02-download-models.py

# Databricks notebook source
# MAGIC %md
# MAGIC # Download Model Weights
# MAGIC
# MAGIC We will be using Open Source LLAMA models which will work great for our use case. They are small enough to fit comfortably in the A100 GPUs, have great performance, and they can easily get the job done.
# MAGIC
# MAGIC The two LLAMA models we are going to leverage in the project are:
# MAGIC
# MAGIC - [LLAMA 3.2 11B Vision Model](https://huggingface.co/meta-llama/Llama-3.2-11B-Vision-Instruct)
# MAGIC - [LLAMA 3.1 8B Instruct Model](https://huggingface.co/meta-llama/Llama-3.1-8B-Instruct)
# MAGIC
# MAGIC The vision model will be used for extracting information from the item pictures, and the Insturct model will be used for our text based queries.
# MAGIC
# MAGIC The reason we choose to download the model weights here is because if we don't each time we want to run this worklow, we would have to download the weights. It doesn't take hours to download them, however if we can save a 5-10 minutes each time, it can add up to be significant saving in the long term, as it is much efficient to load the model weights from an existing location.
# MAGIC
# MAGIC We will use HuggingFace to download the models. LLAMA models requires a simple registration on the website. Once you have done that, you can [generate a token](https://huggingface.co/settings/tokens) which we will then use in the rest of the workflow.
# MAGIC
# MAGIC The huggingface package is already installed in our runtime, so we do not need to re-install it.
# MAGIC
# MAGIC Similar to to the data prep notebook, we can use a single node compute here.
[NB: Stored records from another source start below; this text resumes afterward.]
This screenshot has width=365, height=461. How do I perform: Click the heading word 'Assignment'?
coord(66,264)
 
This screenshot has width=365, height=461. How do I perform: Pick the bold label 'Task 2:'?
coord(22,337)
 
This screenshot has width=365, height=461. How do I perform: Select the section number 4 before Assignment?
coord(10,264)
No need for a cluster or a GPU at this point. A machine that has `4 CPU` with `32 GB RAM Memory` running the `15.4 ML LTS` Runtime should be able to do the trick. **We do need the ML Runtime though**
# MAGIC
# MAGIC

# COMMAND ----------

# MAGIC %md
# MAGIC ### Create Containers
# MAGIC
# MAGIC Just as we did in the data preparation stage, we create a Volume Location to save the model weights. In this case, we are calling the location models.

# COMMAND ----------

# MAGIC %sql
# MAGIC -- Use this catalog by default
# MAGIC USE CATALOG mas;
# MAGIC
# MAGIC -- Use this schema by default
# MAGIC USE SCHEMA item_onboarding;
# MAGIC
# MAGIC -- Create a volume if it doesnt exist
# MAGIC CREATE VOLUME IF NOT EXISTS models;

# COMMAND ----------

# MAGIC %md
# MAGIC ### Download Image Model
# MAGIC
# MAGIC Now, we can write a shell script to download the image model weights. You can remove the --quiet flag if you wish to track the downloads progress

# COMMAND ----------

# MAGIC %sh
# MAGIC
# MAGIC # Export HF Token
# MAGIC export HF_TOKEN="YOUR TOKEN GOES HERE"
# MAGIC
# MAGIC
# MAGIC # Run download command
# MAGIC huggingface-cli \
# MAGIC   download \
# MAGIC   "meta-llama/Llama-3.2-11B-Vision-Instruct" \
# MAGIC   --local-dir "/Volumes/mas/item_onboarding/models/llama-32-11b-vision-instruct" \
# MAGIC   --exclude "original/*" \ # we do not need the consolidated weights in this folder
# MAGIC   --quiet # remove this if you want to want to track the model download progress

# COMMAND ----------

# MAGIC %md
# MAGIC ### Download Text Model
# MAGIC
# MAGIC Similar to the image model, we donwload the text model's weights as well.

# COMMAND ----------

# MAGIC %sh
# MAGIC
# MAGIC # Export HF Token
# MAGIC export HF_TOKEN="YOUR TOKEN GOES HERE"
# MAGIC
# MAGIC # Run download command
# MAGIC huggingface-cli \
# MAGIC   download \
# MAGIC   "meta-llama/Meta-Llama-3.1-8B-Instruct" \
# MAGIC   --local-dir "/Volumes/mas/item_onboarding/models/llama-31-8b-instruct" \
# MAGIC   --exclude "original/*" \ # we do not need the consolidated weights in this folder
# MAGIC   --quiet # remove this if you want to want to track the model download progress

# COMMAND ----------

# MAGIC %md
# MAGIC The models weights should be good to go at this point.. The download of both combined can take up to 30 mins depending on the internet connection..